Because the results from our PCA suggested that vision in glaucoma may be multidimensional, we used an unbiased approach to determine how well different combinations of multiple vision measures predicted GQL-15 scores. To do so, we generated and compared all possible models with combinations of one, two, and three vision tests. Models using precisely one of the seven vision measures produced a maximum adjusted-
R2 value of 0.263 (using CS as the vision measure), the next highest adjusted-
R2 was 0.225 (using IVF as the vision measure), and the third highest was 0.221 (using VA as the vision measure;
Fig. 2).

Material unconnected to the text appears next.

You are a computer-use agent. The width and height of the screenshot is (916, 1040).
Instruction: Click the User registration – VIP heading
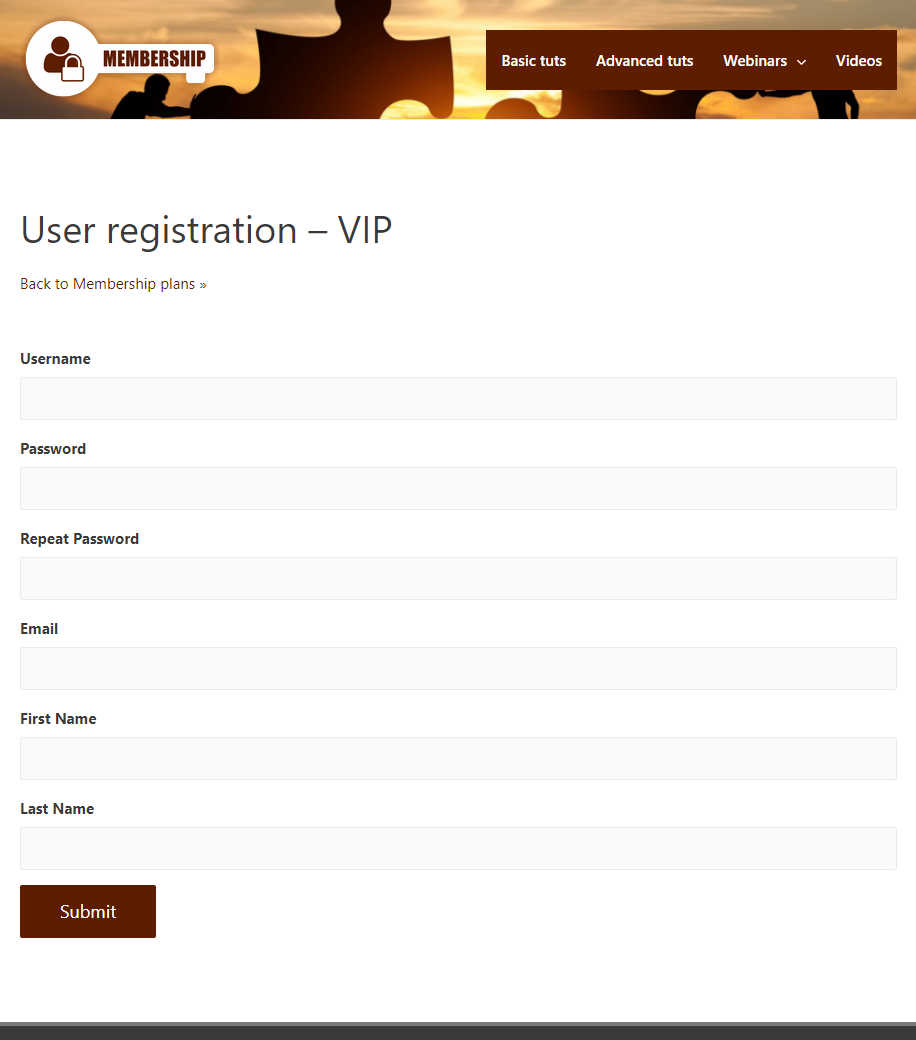click(206, 230)
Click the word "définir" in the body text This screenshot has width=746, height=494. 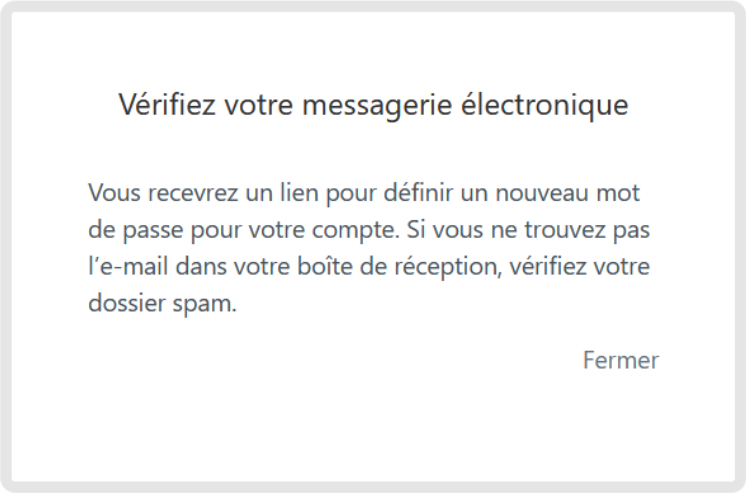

Using two vision tests, the model incorporating CS and noisy letters read had the highest adjusted-
R2 of 0.296. The next highest adjusted-
R2 value was 0.274 (obtained with CS and VA as predictors), and the third highest adjusted-
R2 was 0.267 (obtained with IVF and CS as predictors). When using three vision tests, the model incorporating CS, noisy letters read, and stereoacuity had the highest adjusted-
R2 of 0.301. The next best models contained IVF, CS, and noisy letters read (adjusted-
R2 = 0.294) and CS, VA, and noisy letters read (adjusted-
R2 = 0.293), respectively. Incorporating more than three visual predictors decreased the maximum adjusted-
R2 scores, to 0.299 in the four-visual measure models, and 0.287 in the seven-visual measure model (data not shown).